Records
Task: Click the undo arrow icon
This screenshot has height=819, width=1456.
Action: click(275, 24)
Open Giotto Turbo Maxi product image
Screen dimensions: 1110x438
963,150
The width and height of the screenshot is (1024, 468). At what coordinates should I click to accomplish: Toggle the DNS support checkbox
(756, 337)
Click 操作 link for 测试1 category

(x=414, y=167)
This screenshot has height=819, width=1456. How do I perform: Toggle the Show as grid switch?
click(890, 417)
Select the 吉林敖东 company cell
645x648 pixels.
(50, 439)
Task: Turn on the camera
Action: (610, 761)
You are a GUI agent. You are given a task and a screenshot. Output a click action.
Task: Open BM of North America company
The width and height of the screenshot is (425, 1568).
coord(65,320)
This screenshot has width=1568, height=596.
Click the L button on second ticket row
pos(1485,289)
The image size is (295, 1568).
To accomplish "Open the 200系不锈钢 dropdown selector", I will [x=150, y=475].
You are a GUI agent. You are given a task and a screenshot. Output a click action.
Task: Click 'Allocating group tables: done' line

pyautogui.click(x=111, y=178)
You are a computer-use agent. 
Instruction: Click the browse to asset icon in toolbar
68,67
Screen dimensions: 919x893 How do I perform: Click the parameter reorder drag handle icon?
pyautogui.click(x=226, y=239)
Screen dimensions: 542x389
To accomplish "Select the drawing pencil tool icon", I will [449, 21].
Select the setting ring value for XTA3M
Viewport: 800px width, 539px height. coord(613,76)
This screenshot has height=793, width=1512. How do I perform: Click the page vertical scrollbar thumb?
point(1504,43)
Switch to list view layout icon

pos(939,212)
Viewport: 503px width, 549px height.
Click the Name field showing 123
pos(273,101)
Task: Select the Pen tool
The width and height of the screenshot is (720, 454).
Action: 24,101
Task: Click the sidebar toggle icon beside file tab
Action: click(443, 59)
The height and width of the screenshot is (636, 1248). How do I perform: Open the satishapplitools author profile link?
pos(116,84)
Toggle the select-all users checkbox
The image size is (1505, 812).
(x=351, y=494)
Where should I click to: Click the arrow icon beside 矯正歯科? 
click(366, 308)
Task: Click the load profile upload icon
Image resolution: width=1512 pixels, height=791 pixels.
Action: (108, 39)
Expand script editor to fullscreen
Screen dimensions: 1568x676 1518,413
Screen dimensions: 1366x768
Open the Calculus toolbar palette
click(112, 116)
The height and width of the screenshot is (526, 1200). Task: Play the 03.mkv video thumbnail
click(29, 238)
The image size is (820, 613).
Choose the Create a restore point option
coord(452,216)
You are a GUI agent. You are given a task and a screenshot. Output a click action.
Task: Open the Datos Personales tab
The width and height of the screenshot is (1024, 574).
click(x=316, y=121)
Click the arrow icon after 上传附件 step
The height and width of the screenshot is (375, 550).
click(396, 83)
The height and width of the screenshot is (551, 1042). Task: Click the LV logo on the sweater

Stated goal >> Copy the data verbatim, from the line containing "You are a computer-use agent." through the line containing "coord(452,216)", including both of those lines.

Finished exercise >>
You are a computer-use agent. 
Instruction: Click the browse to asset icon in toolbar
68,67
Screen dimensions: 919x893 How do I perform: Click the parameter reorder drag handle icon?
pyautogui.click(x=226, y=239)
Screen dimensions: 542x389
To accomplish "Select the drawing pencil tool icon", I will [449, 21].
Select the setting ring value for XTA3M
Viewport: 800px width, 539px height. coord(613,76)
This screenshot has height=793, width=1512. How do I perform: Click the page vertical scrollbar thumb?
point(1504,43)
Switch to list view layout icon

pos(939,212)
Viewport: 503px width, 549px height.
Click the Name field showing 123
pos(273,101)
Task: Select the Pen tool
The width and height of the screenshot is (720, 454).
Action: 24,101
Task: Click the sidebar toggle icon beside file tab
Action: click(443, 59)
The height and width of the screenshot is (636, 1248). How do I perform: Open the satishapplitools author profile link?
pos(116,84)
Toggle the select-all users checkbox
The image size is (1505, 812).
(x=351, y=494)
Where should I click to: Click the arrow icon beside 矯正歯科? 
click(366, 308)
Task: Click the load profile upload icon
Image resolution: width=1512 pixels, height=791 pixels.
Action: (108, 39)
Expand script editor to fullscreen
Screen dimensions: 1568x676 1518,413
Screen dimensions: 1366x768
Open the Calculus toolbar palette
click(112, 116)
The height and width of the screenshot is (526, 1200). Task: Play the 03.mkv video thumbnail
click(29, 238)
The image size is (820, 613).
Choose the Create a restore point option
coord(452,216)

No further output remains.